◆ HOW TO COMPLETE THIS TASK
For the word "arrow", state the number of lines in the data that contain it, and nothing else.

◆ Stored items from a collection
▽

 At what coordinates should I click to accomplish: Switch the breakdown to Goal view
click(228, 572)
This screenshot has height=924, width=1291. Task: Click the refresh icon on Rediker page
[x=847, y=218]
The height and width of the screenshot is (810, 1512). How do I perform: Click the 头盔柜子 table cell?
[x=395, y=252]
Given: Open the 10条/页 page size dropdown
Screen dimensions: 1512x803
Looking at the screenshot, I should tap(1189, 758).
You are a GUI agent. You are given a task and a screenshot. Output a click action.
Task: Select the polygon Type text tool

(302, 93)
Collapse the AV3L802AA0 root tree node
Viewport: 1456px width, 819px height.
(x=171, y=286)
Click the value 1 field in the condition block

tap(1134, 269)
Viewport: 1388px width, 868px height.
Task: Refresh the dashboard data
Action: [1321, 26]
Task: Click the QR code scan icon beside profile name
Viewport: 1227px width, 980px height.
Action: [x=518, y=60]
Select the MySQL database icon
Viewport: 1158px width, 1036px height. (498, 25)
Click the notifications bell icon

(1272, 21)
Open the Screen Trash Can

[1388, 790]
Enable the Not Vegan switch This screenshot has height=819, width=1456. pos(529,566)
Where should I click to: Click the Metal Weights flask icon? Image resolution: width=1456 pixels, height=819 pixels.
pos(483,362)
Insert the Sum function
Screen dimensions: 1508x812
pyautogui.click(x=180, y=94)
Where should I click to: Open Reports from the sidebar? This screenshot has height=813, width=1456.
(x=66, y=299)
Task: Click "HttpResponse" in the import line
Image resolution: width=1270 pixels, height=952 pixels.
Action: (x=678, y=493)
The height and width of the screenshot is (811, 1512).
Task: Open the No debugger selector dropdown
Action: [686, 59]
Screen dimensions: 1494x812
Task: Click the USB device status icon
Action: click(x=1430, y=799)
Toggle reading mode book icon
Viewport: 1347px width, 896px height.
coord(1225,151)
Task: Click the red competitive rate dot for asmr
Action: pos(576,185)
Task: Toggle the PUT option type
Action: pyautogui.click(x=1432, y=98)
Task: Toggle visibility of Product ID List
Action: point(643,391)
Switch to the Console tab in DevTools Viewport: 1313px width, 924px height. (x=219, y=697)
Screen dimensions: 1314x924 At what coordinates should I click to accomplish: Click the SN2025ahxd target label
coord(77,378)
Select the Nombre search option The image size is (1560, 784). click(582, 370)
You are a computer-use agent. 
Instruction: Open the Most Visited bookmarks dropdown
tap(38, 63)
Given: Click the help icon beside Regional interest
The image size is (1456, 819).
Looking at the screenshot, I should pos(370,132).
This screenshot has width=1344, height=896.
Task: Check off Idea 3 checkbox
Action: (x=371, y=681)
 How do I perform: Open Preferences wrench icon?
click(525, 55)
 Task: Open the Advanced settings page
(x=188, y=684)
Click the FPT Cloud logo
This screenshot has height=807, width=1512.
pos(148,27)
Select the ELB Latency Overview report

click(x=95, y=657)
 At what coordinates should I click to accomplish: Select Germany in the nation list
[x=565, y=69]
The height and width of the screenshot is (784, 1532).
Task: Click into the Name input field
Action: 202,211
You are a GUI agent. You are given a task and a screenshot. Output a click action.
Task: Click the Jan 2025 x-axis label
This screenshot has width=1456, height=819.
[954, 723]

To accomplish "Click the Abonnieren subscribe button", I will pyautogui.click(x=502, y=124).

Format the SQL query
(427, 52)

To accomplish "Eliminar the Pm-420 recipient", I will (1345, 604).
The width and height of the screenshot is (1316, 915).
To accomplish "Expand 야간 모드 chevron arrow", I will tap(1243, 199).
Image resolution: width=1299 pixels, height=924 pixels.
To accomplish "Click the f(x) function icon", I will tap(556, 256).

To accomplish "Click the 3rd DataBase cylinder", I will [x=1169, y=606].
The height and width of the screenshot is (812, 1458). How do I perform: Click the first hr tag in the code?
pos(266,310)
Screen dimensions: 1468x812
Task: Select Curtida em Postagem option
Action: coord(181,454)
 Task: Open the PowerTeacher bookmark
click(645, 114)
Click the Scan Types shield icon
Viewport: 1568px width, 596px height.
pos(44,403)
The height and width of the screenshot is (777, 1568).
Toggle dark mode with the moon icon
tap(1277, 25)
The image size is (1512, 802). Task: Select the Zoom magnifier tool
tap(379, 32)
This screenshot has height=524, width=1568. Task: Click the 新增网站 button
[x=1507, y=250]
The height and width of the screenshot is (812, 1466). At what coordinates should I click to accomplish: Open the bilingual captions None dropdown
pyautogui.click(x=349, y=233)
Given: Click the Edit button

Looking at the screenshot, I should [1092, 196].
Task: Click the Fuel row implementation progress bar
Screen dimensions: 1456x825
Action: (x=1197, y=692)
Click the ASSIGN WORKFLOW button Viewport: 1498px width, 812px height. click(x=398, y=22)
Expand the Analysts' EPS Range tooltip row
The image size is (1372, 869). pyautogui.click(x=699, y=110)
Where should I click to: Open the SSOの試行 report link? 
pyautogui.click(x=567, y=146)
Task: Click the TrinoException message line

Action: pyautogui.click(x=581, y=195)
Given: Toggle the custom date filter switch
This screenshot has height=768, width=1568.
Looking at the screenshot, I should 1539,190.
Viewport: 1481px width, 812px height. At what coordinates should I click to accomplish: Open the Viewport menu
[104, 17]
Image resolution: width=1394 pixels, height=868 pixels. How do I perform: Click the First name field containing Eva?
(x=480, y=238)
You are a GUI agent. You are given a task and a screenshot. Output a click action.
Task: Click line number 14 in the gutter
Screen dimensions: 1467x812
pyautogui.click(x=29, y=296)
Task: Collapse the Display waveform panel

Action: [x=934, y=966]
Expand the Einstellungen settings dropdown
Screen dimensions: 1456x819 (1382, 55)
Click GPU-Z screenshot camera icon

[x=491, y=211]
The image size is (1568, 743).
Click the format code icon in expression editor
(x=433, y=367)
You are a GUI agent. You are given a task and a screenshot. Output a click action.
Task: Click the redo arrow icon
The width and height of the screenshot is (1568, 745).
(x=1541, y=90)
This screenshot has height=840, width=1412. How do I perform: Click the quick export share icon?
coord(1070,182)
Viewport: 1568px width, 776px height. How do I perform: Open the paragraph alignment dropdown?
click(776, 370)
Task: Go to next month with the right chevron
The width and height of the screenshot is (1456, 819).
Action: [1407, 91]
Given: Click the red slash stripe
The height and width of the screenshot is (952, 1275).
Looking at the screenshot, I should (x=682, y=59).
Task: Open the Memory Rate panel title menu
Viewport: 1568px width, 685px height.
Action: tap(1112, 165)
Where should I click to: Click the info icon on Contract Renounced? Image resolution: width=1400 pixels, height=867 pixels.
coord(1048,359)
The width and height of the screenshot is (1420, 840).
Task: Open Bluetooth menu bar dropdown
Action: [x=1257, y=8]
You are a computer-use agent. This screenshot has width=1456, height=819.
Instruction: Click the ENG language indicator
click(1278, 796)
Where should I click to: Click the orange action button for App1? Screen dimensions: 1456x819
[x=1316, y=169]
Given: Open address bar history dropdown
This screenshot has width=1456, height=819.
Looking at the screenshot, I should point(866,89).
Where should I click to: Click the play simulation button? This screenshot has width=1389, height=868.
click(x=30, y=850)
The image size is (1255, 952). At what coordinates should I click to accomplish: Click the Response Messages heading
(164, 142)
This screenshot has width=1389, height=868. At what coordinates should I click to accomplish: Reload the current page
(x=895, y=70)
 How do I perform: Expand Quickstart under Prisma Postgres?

△

◆ YOUR SOLUTION
2